• [Exercise goal]:
The output must be exactly the lines from the "1120x1084 pixels." line through the end of the listing below, with no picture included.
━━ Records supplied
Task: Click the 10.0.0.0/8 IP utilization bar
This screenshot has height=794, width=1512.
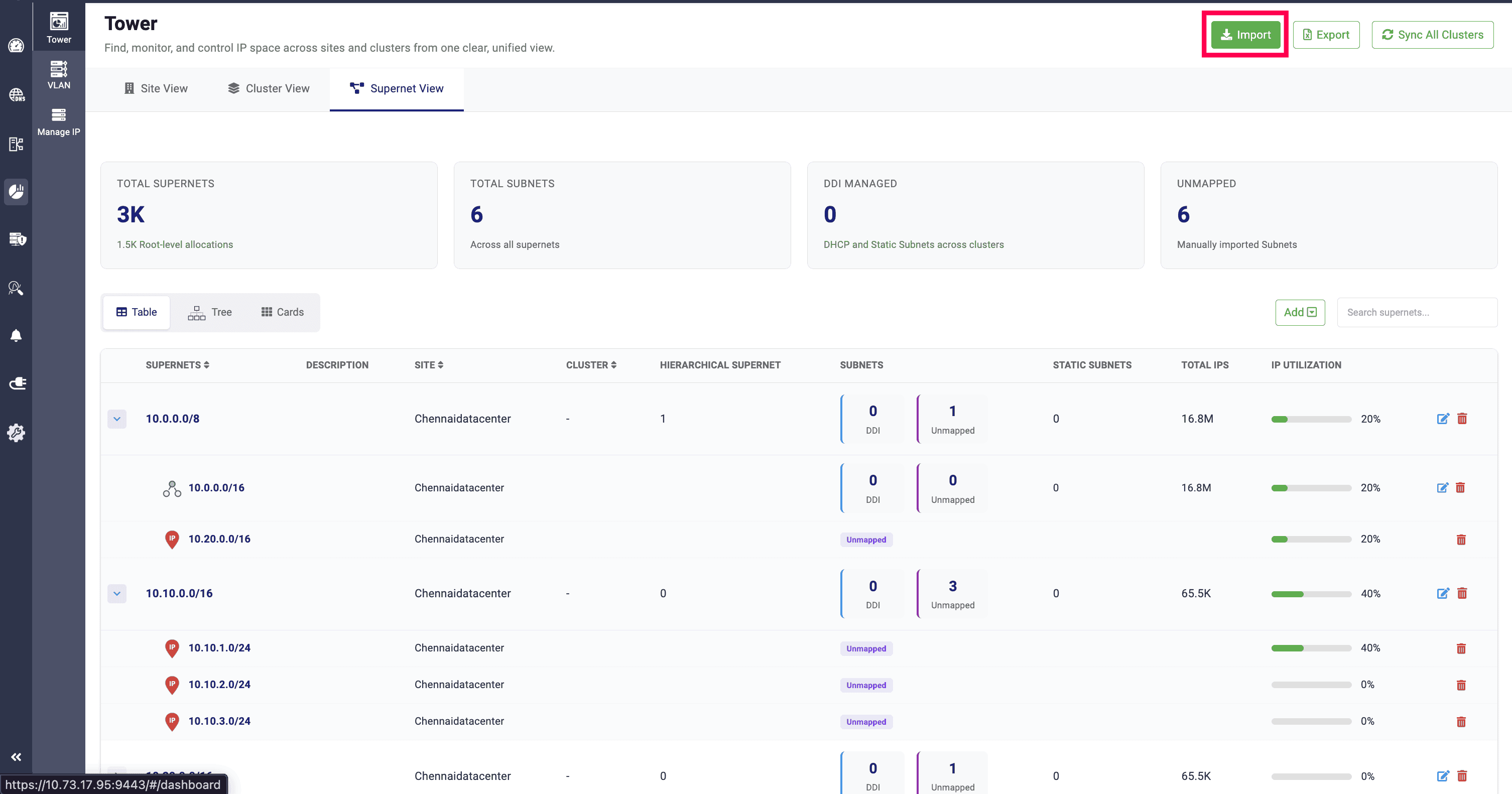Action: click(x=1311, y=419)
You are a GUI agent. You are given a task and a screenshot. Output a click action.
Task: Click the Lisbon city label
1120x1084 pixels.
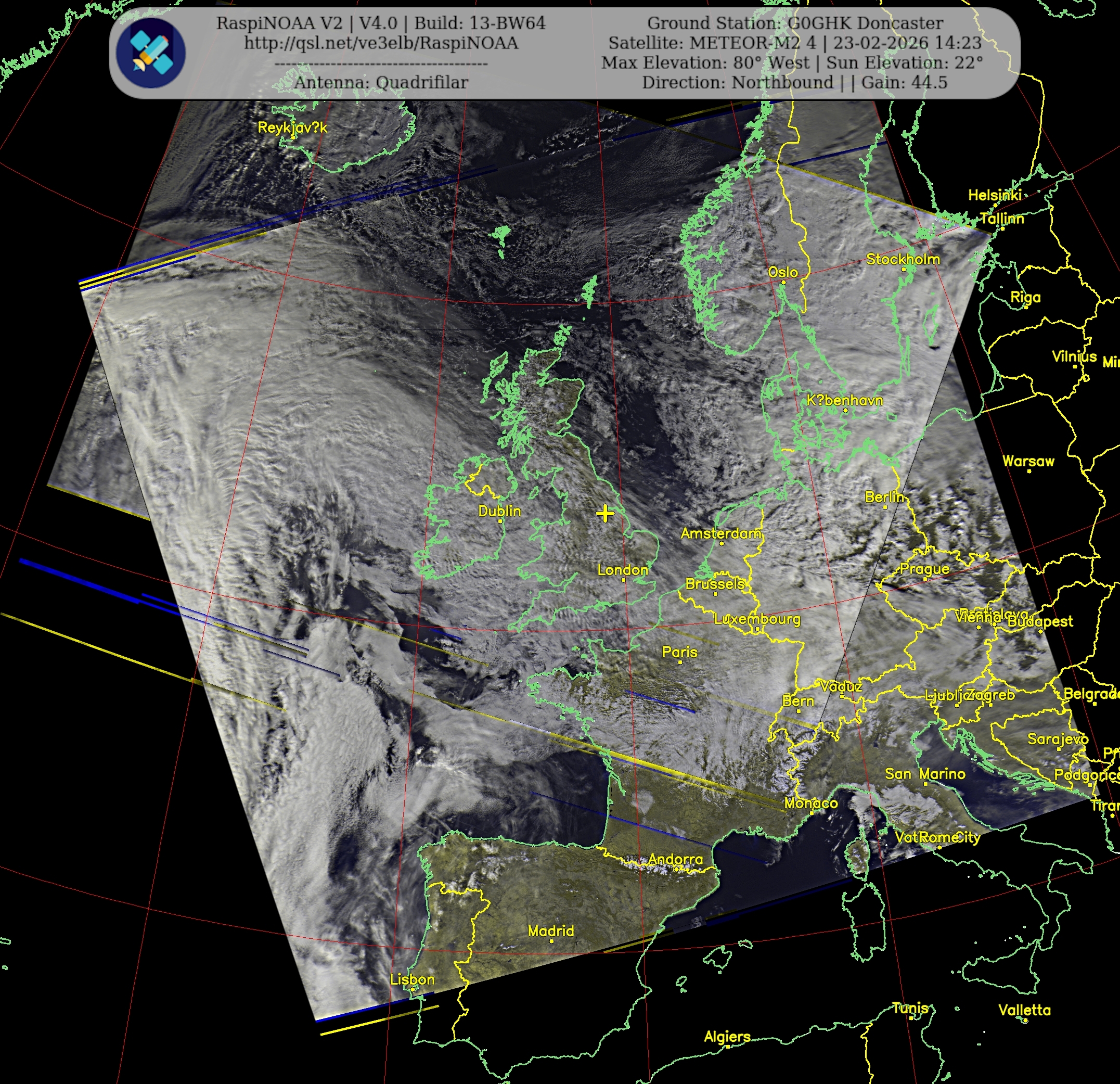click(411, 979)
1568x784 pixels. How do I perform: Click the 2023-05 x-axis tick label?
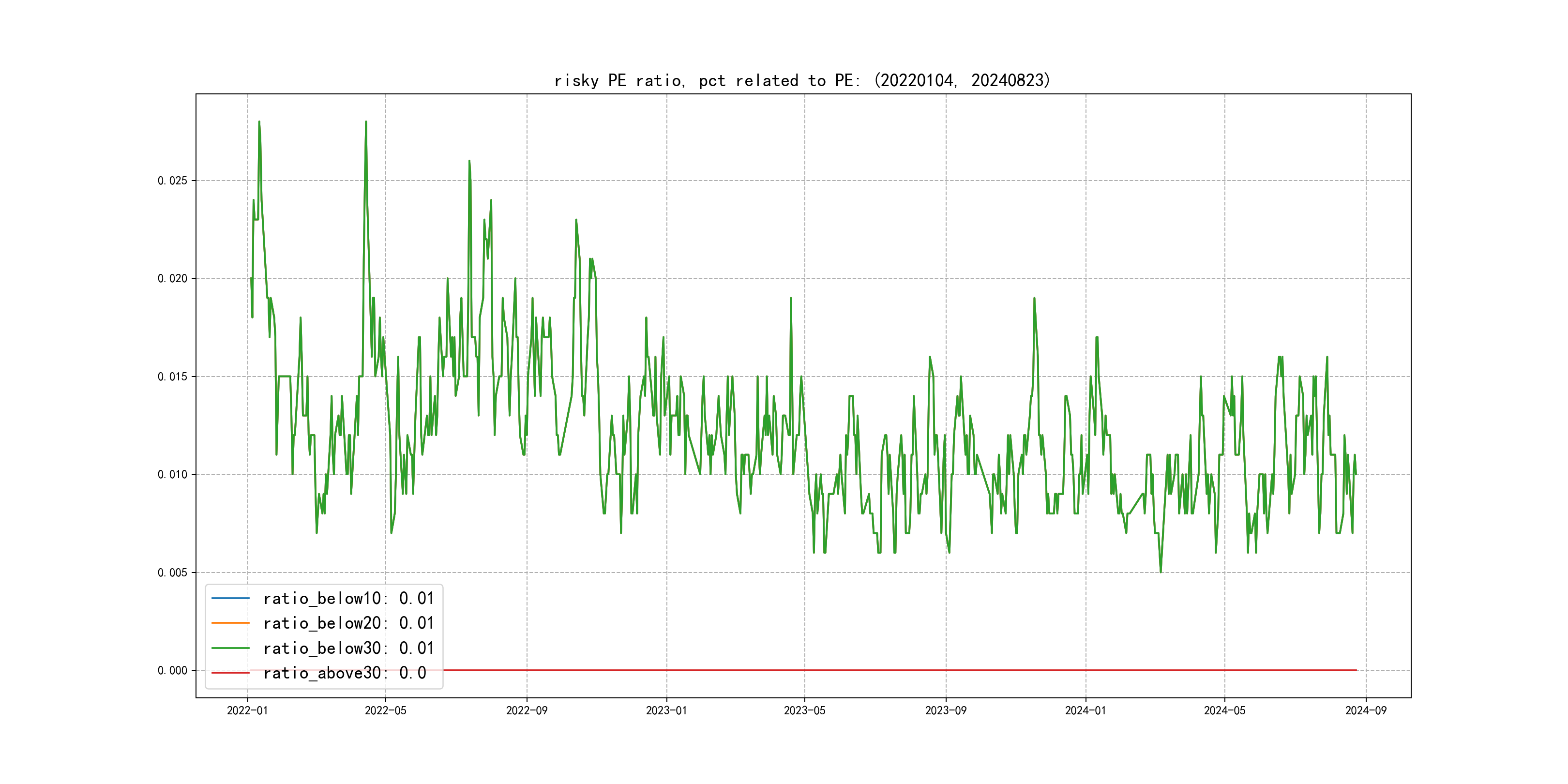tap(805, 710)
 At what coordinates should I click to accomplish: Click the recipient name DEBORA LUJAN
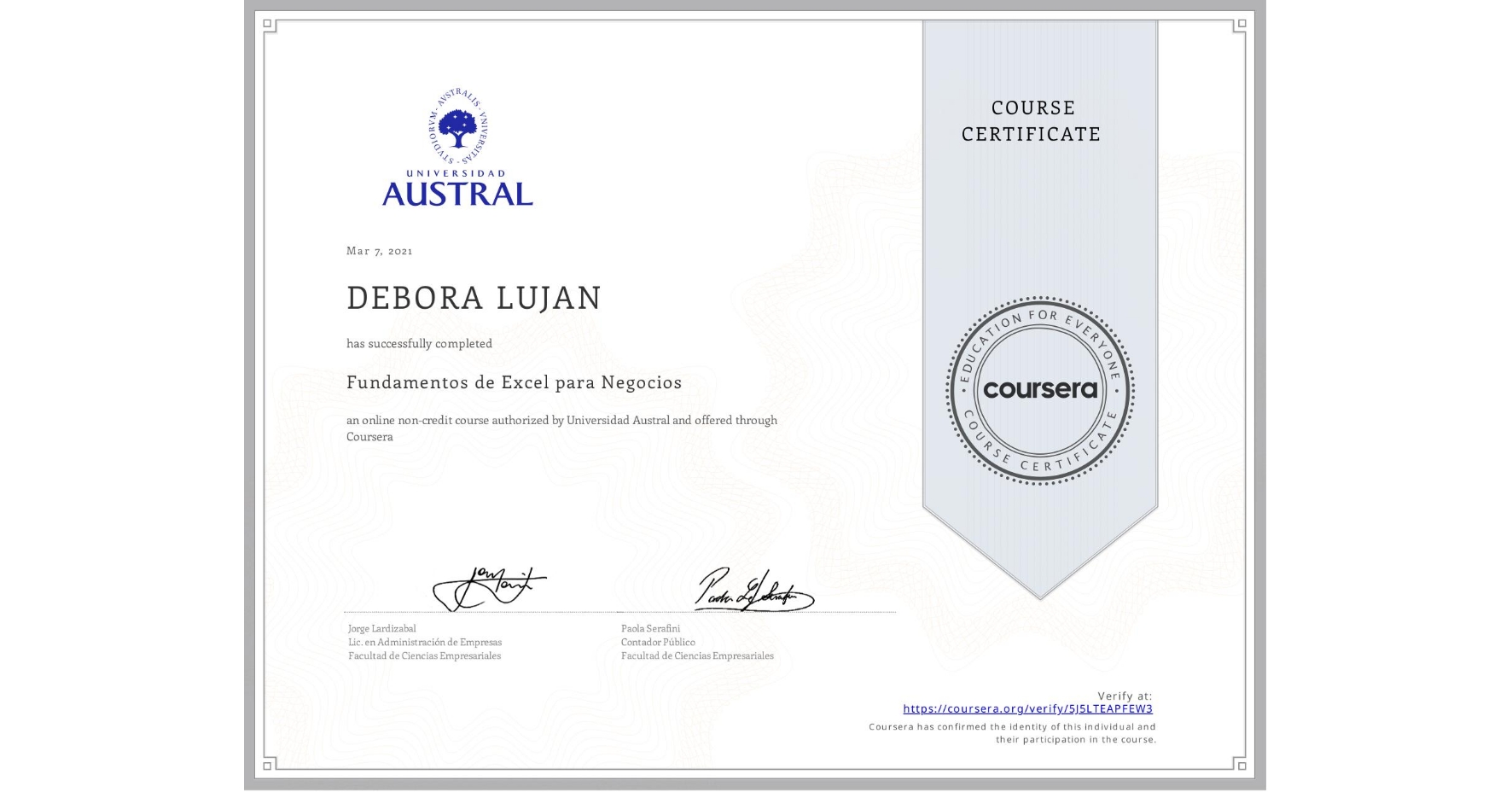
━━━━
• [Task answer]:
1120x1084 pixels.
click(411, 979)
1568x784 pixels. How do I perform: Click the 2023-05 x-axis tick label?
tap(805, 710)
 At what coordinates should I click to accomplish: Click the recipient name DEBORA LUJAN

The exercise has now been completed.